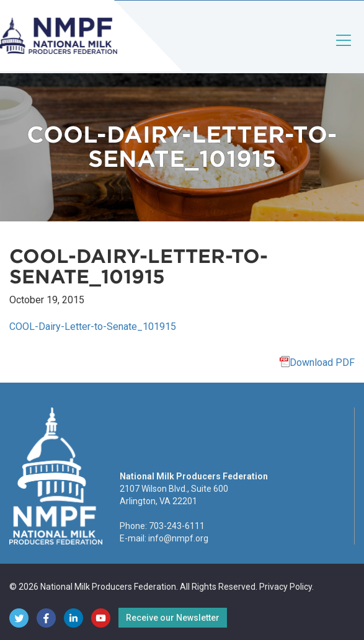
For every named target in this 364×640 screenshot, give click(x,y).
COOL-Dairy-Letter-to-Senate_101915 (92, 326)
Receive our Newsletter (172, 618)
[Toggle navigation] (344, 50)
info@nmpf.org (178, 538)
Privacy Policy (285, 587)
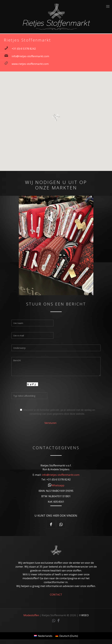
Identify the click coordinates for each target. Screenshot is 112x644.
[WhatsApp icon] (54, 621)
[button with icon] (51, 524)
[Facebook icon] (58, 621)
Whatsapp (58, 485)
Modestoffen (31, 615)
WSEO (85, 615)
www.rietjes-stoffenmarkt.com (30, 64)
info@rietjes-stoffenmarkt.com (30, 56)
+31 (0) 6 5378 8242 (24, 48)
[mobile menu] (108, 6)
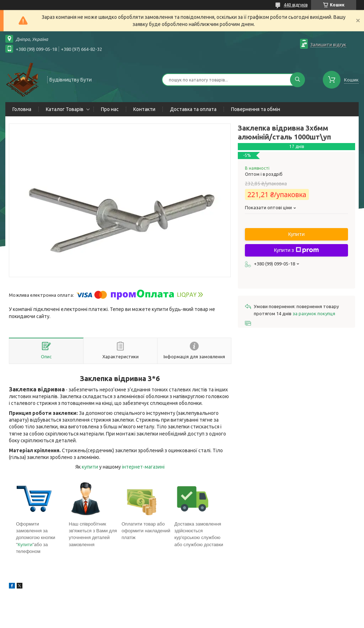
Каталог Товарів (65, 109)
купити (90, 467)
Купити (25, 544)
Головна (22, 109)
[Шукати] (298, 80)
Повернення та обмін (256, 109)
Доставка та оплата (193, 109)
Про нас (110, 109)
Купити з (296, 250)
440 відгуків (295, 5)
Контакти (144, 109)
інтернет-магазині (143, 467)
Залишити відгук (328, 44)
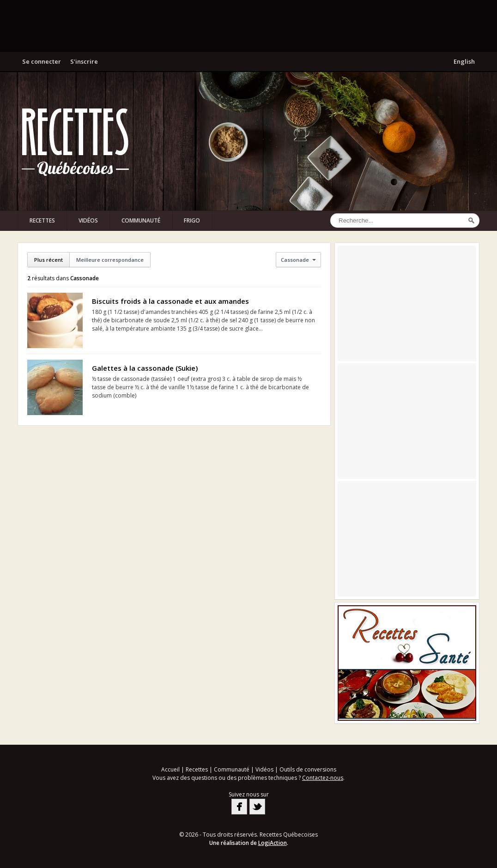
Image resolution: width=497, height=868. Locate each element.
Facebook (239, 807)
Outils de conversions (308, 769)
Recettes (42, 220)
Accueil (170, 769)
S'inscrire (84, 61)
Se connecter (42, 61)
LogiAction (273, 843)
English (464, 61)
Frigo (192, 220)
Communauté (141, 220)
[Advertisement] (248, 25)
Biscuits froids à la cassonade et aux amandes (170, 301)
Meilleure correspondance (110, 259)
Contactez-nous (322, 778)
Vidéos (88, 220)
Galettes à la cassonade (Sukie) (145, 368)
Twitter (257, 807)
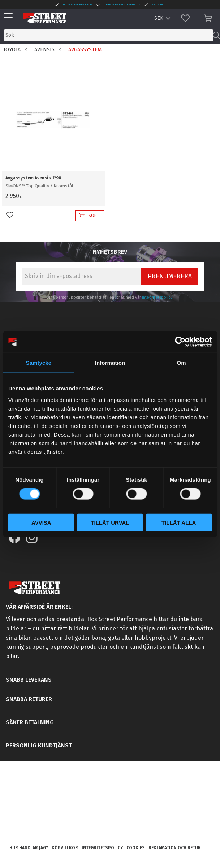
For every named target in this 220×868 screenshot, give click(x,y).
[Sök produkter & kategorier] (108, 35)
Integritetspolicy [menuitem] (102, 848)
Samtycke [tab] (38, 363)
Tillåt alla (178, 522)
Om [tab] (181, 363)
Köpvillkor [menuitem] (65, 848)
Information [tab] (110, 363)
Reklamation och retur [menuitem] (174, 848)
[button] (10, 18)
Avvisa (41, 522)
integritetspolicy (157, 297)
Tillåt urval (110, 522)
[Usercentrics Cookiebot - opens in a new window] (180, 342)
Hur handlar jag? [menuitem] (29, 848)
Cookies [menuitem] (135, 848)
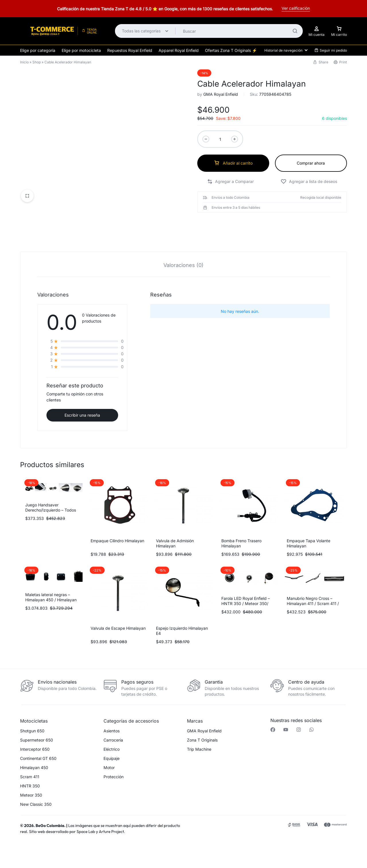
****************
• **YOUR TASK**: Report each line from the listing above that contains the word "every".

• **EXPECTED OUTPUT**:
For every named target in this 364×640 screenshot, give click(x,y).
For every named target in this 220×868 screenshot, give click(x,y).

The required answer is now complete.